Exercise goal:
Once you have read the records, output them exactly.

Saved data entries:
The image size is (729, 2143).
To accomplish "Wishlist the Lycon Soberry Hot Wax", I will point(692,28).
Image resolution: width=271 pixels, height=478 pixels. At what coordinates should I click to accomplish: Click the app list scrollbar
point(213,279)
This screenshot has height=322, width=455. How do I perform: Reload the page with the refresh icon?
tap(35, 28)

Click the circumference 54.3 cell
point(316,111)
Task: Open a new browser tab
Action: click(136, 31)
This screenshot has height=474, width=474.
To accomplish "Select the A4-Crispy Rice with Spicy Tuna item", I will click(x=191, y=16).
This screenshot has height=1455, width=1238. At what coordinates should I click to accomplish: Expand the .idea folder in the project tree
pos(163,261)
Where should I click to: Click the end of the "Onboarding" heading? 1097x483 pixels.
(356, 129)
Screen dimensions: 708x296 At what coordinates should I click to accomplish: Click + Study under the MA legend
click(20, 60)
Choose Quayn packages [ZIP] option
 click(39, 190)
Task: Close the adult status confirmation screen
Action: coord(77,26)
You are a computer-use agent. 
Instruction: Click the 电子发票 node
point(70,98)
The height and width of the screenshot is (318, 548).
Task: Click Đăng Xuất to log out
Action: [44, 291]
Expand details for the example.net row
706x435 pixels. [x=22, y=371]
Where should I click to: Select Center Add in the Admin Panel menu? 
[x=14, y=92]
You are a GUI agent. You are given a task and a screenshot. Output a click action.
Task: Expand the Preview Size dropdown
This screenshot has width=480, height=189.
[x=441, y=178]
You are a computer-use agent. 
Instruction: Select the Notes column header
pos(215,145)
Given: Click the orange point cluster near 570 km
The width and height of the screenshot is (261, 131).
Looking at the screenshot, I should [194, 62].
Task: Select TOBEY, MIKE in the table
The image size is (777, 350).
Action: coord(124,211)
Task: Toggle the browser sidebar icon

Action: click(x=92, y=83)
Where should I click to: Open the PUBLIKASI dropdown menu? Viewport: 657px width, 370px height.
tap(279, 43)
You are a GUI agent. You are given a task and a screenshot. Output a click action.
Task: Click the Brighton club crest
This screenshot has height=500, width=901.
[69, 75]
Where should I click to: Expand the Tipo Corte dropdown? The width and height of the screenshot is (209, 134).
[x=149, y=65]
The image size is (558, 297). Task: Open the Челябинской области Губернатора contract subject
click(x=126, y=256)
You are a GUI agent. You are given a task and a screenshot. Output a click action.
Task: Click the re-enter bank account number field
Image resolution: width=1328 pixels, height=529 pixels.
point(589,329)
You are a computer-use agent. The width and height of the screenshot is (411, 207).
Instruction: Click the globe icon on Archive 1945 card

Answer box:
The image size is (729, 2143).
To accomplish "Wishlist the Lycon Soberry Hot Wax", I will point(692,28).
Image resolution: width=271 pixels, height=478 pixels. At what coordinates should I click to accomplish: Click the app list scrollbar
point(213,279)
This screenshot has height=322, width=455. How do I perform: Reload the page with the refresh icon?
tap(35, 28)

Click the circumference 54.3 cell
point(316,111)
Task: Open a new browser tab
Action: click(136, 31)
This screenshot has height=474, width=474.
To accomplish "Select the A4-Crispy Rice with Spicy Tuna item", I will click(x=191, y=16).
This screenshot has height=1455, width=1238. At what coordinates should I click to accomplish: Expand the .idea folder in the project tree
pos(163,261)
Where should I click to: Click the end of the "Onboarding" heading? 1097x483 pixels.
(356, 129)
Screen dimensions: 708x296 At what coordinates should I click to accomplish: Click + Study under the MA legend
click(20, 60)
Choose Quayn packages [ZIP] option
 click(39, 190)
Task: Close the adult status confirmation screen
Action: coord(77,26)
You are a computer-use agent. 
Instruction: Click the 电子发票 node
point(70,98)
The height and width of the screenshot is (318, 548).
Task: Click Đăng Xuất to log out
Action: [44, 291]
Expand details for the example.net row
706x435 pixels. [x=22, y=371]
Where should I click to: Select Center Add in the Admin Panel menu? 
[x=14, y=92]
You are a GUI agent. You are given a task and a screenshot. Output a click action.
Task: Expand the Preview Size dropdown
This screenshot has width=480, height=189.
[x=441, y=178]
You are a computer-use agent. 
Instruction: Select the Notes column header
pos(215,145)
Given: Click the orange point cluster near 570 km
The width and height of the screenshot is (261, 131).
Looking at the screenshot, I should [194, 62].
Task: Select TOBEY, MIKE in the table
The image size is (777, 350).
Action: coord(124,211)
Task: Toggle the browser sidebar icon

Action: click(x=92, y=83)
Where should I click to: Open the PUBLIKASI dropdown menu? Viewport: 657px width, 370px height.
tap(279, 43)
You are a GUI agent. You are given a task and a screenshot. Output a click action.
Task: Click the Brighton club crest
This screenshot has height=500, width=901.
[69, 75]
Where should I click to: Expand the Tipo Corte dropdown? The width and height of the screenshot is (209, 134).
[x=149, y=65]
The image size is (558, 297). Task: Open the Челябинской области Губернатора contract subject
click(x=126, y=256)
You are a GUI agent. You are given a task and a screenshot. Output a click action.
Task: Click the re-enter bank account number field
Image resolution: width=1328 pixels, height=529 pixels.
point(589,329)
You are a computer-use agent. The width and height of the screenshot is (411, 207).
Instruction: Click the globe icon on Archive 1945 card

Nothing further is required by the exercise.